- [Exercise requirements]
1. In the article on the Israeli army's use of attack dogs, how long did the army dog hold Ahmad Shtawi's arm?
2. Extract the part of the article on the Israeli army's use of attack dogs that lies between "by Allison Deger" and "Musa Abu Hashhash)", inclusive.

- [Reading passage]
########################################

Israeli army OK's attack dogs as 'non-lethal weapons'Reageer (0)
by Allison Deger
Despite reports Thursday that the Israeli Defense Forces suspended using attack dogs against Palestinians, yesterday the military declared they will continue to use the live animals as "non-lethal weapons." The review was prompted after an incident last March when an army dog wrangled the arm of Ahmad Shtawi for 10-minutes, locking his jaw on the Palestinian protester, causing him to be hospitalized.
Kheirallah (left) and Amira Awad, injured by IDF attack dogs, 2011. (Photo: Musa Abu Hashhash)
After the March 16, 2012 attack on Shtawi the Popular Struggle Coordination Committee released an account:
For long minutes, the dog would not release its hold of the bleeding arm, even as its handler arrived at the scene and tried to order it to do so. The Border Police officers then arrested Shtawi, despite the fact he was in obvious need of medical attention. Morad Shtawi, a member of the village's popular committee, tried to reason with the commanding officer into releasing young man. He was then pepper-sprayed and arrested as well.

########################################

- [Data under study]

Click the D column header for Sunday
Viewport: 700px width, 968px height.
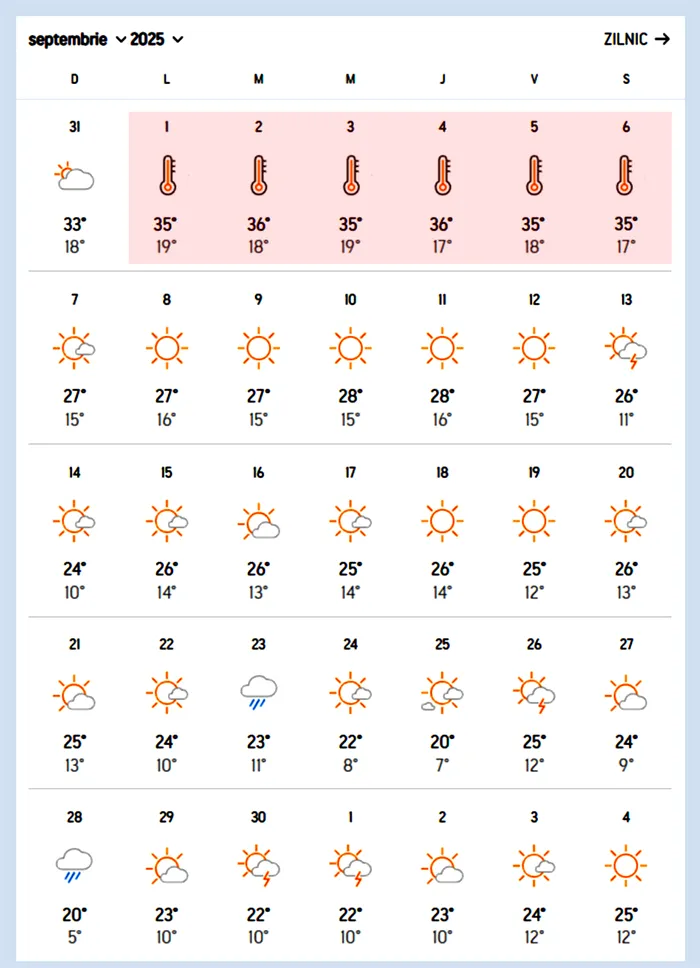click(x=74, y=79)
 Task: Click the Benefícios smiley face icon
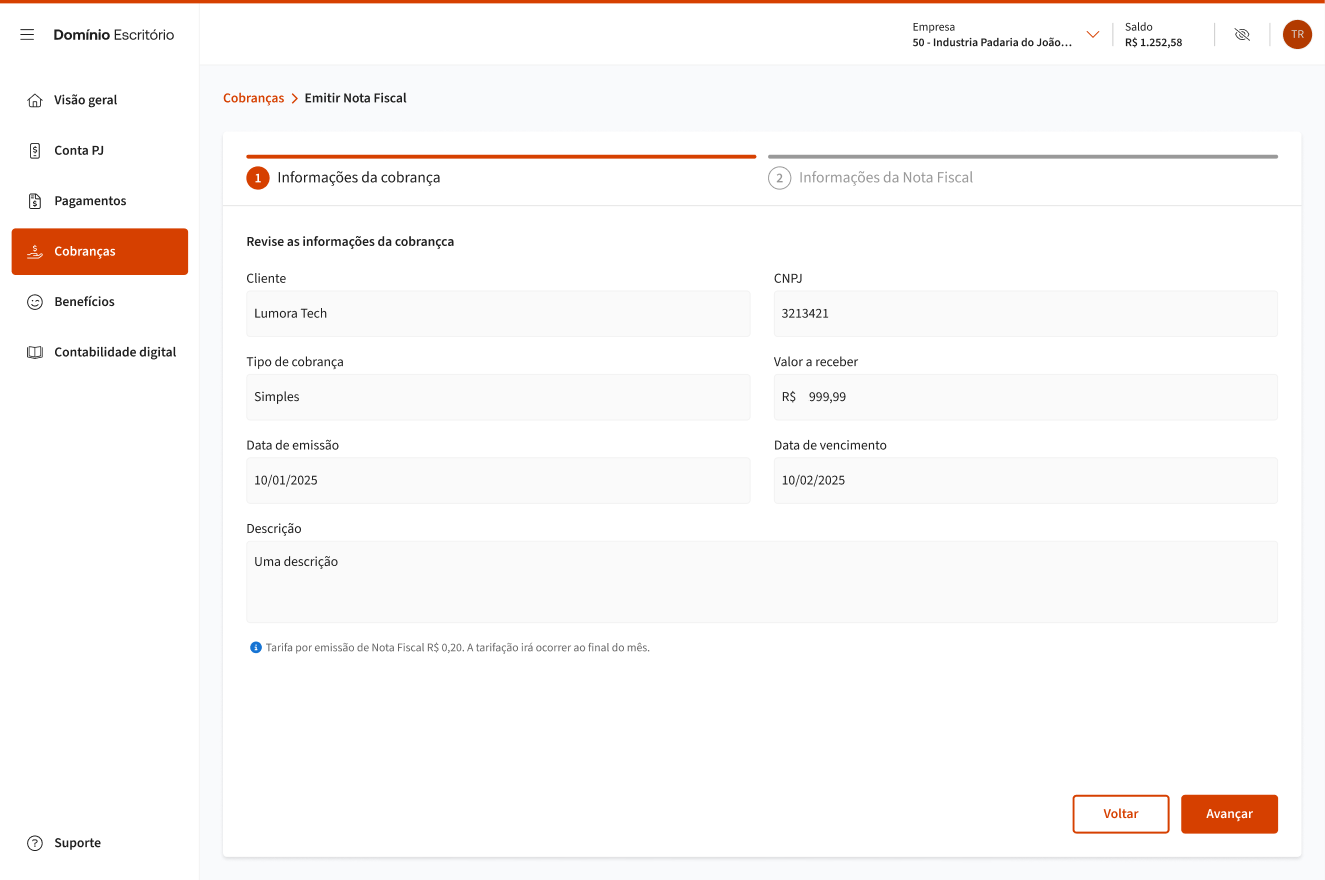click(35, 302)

########################################

- [Your written answers]
1. 10 minutes.

2.
by Allison Deger
Despite reports Thursday that the Israeli Defense Forces suspended using attack dogs against Palestinians, yesterday the military declared they will continue to use the live animals as "non-lethal weapons." The review was prompted after an incident last March when an army dog wrangled the arm of Ahmad Shtawi for 10-minutes, locking his jaw on the Palestinian protester, causing him to be hospitalized.
Kheirallah (left) and Amira Awad, injured by IDF attack dogs, 2011. (Photo: Musa Abu Hashhash)